What to do - Whatever runs from the line with "Open the License" to the end of the records below must be copied exactly, with nothing else included.
--- Provided data ---
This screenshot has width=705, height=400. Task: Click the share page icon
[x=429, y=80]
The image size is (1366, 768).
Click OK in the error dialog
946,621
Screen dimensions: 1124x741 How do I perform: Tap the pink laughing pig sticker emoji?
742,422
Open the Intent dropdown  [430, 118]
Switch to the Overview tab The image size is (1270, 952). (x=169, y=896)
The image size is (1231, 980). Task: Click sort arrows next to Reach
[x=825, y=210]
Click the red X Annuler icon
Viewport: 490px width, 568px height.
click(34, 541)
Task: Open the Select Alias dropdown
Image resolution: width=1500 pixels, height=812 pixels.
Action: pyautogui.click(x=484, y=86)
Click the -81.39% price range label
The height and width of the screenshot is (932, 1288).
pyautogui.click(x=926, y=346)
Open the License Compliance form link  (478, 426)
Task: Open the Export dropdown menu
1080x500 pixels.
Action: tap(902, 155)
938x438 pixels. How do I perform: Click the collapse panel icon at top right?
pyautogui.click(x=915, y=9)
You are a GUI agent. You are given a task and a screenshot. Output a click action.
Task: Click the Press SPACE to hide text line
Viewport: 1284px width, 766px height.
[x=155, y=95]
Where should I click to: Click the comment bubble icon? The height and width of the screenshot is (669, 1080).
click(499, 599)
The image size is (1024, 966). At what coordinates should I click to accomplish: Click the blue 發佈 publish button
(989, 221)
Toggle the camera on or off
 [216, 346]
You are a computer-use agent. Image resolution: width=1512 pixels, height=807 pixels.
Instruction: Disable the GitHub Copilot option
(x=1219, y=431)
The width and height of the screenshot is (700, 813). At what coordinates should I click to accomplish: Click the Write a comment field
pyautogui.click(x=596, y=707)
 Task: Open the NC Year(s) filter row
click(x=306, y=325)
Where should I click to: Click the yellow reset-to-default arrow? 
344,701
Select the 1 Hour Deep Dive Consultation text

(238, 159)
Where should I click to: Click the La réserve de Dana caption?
---
Answer for this exercise -
Open the License Compliance form link  (478, 426)
Task: Open the Export dropdown menu
1080x500 pixels.
Action: tap(902, 155)
938x438 pixels. How do I perform: Click the collapse panel icon at top right?
pyautogui.click(x=915, y=9)
You are a GUI agent. You are given a task and a screenshot. Output a click action.
Task: Click the Press SPACE to hide text line
Viewport: 1284px width, 766px height.
[x=155, y=95]
Where should I click to: Click the comment bubble icon? The height and width of the screenshot is (669, 1080).
click(499, 599)
The image size is (1024, 966). At what coordinates should I click to accomplish: Click the blue 發佈 publish button
(989, 221)
Toggle the camera on or off
 [216, 346]
You are a computer-use agent. Image resolution: width=1512 pixels, height=807 pixels.
Instruction: Disable the GitHub Copilot option
(x=1219, y=431)
The width and height of the screenshot is (700, 813). At what coordinates should I click to accomplish: Click the Write a comment field
pyautogui.click(x=596, y=707)
 Task: Open the NC Year(s) filter row
click(x=306, y=325)
Where should I click to: Click the yellow reset-to-default arrow? 
344,701
Select the 1 Hour Deep Dive Consultation text

(238, 159)
Where should I click to: Click the La réserve de Dana caption?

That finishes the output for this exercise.